Every spring students at Ovando School cap off the year highlighting the topics they've been studying in history during a performance at the school's annual May Day Tea.

This year, with their studies spanning from Viking invasions through feudalism and the dark ages and into the Renaissance, supervising teacher Leigh Ann Valiton said the performance was a bit different

"Those were some pretty bleak periods of history," she said. "how do you deal with that with little kids?"

The answer was with a series of up-tempo dance numbers interpreting the different time periods. Valiton said she was lucky enough to find several modern, upbeat songs online that a history teacher had written new lyrics for, and recorded, as part of a history lesson.

Through the performance, the Ovando kids danced to reworked tunes like Blondie's "Call Me", which became "Charlemagne" and Gwen Stefani's "Hollaback Girl," which was transformed into a unique song about the Black Plague.

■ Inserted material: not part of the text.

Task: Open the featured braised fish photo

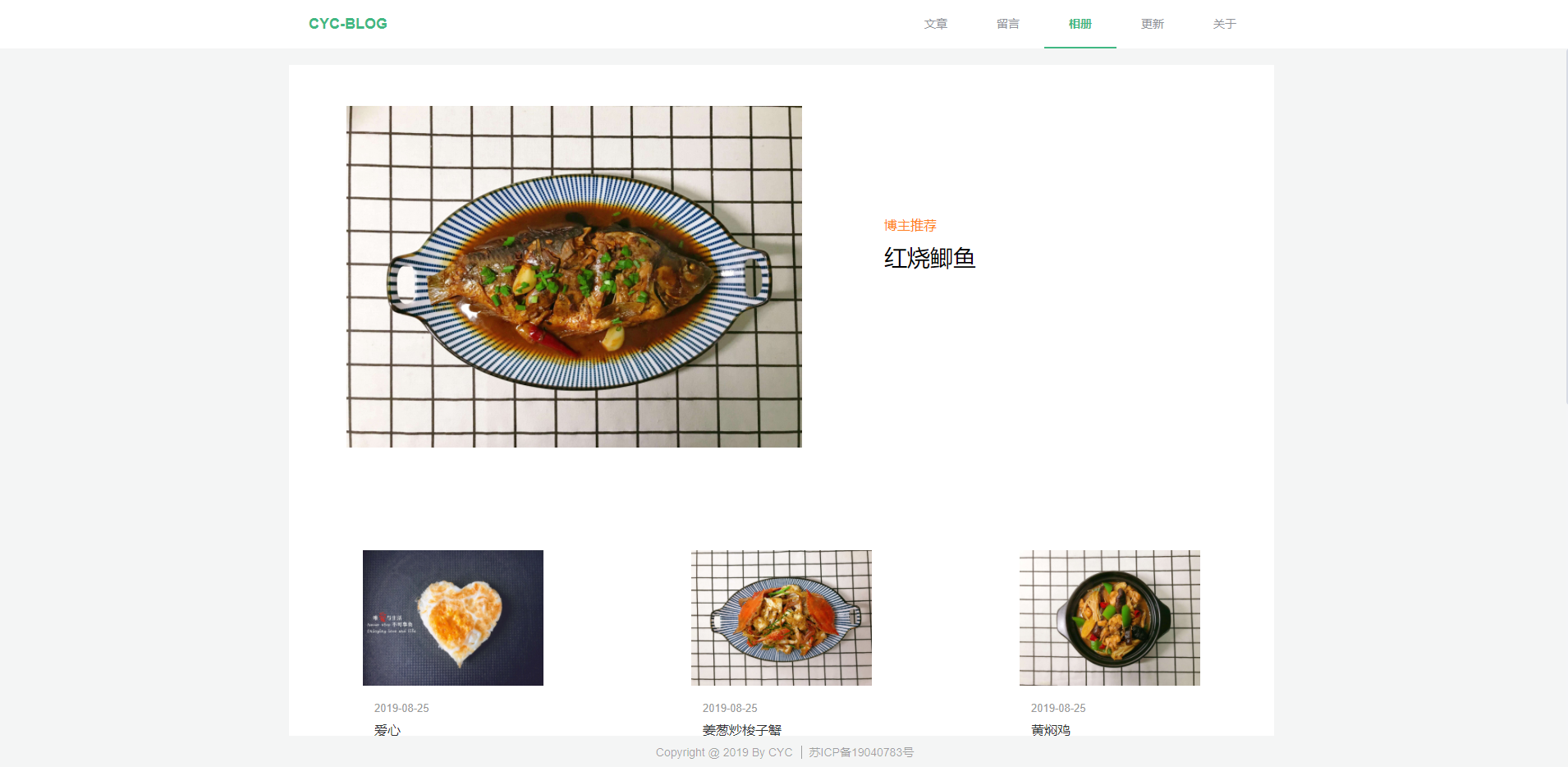Action: [574, 277]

Though their studies drew to close a with the Renaissance, the students chose to end their performance with a song about the 20th Century. Billy Joel's 'We Didn't Start the Fire,' summed up the concept of the presentation, and the students choreographed a dance that was fast-paced and energetic enough that Valiton said they used it as a conditioning workout for track.

Robert Lee with the Missoula Writing Collaborative, who has been coming to Ovando every week for years to teach kids poetry, said he's been to every one since he started helping there and is blown away every time.

He's also impressed by the support the school gets from the Community.

"I tell people in Missoula, if you have young children, you should move to Ovando. They'll get a great education," he said. "I really feel that's true. I've been pretty impressed with these teachers and the kind of things they do. It's not just dry, memorized. If someone had come into my school doing that, maybe I would have written my first book before I was almost 50."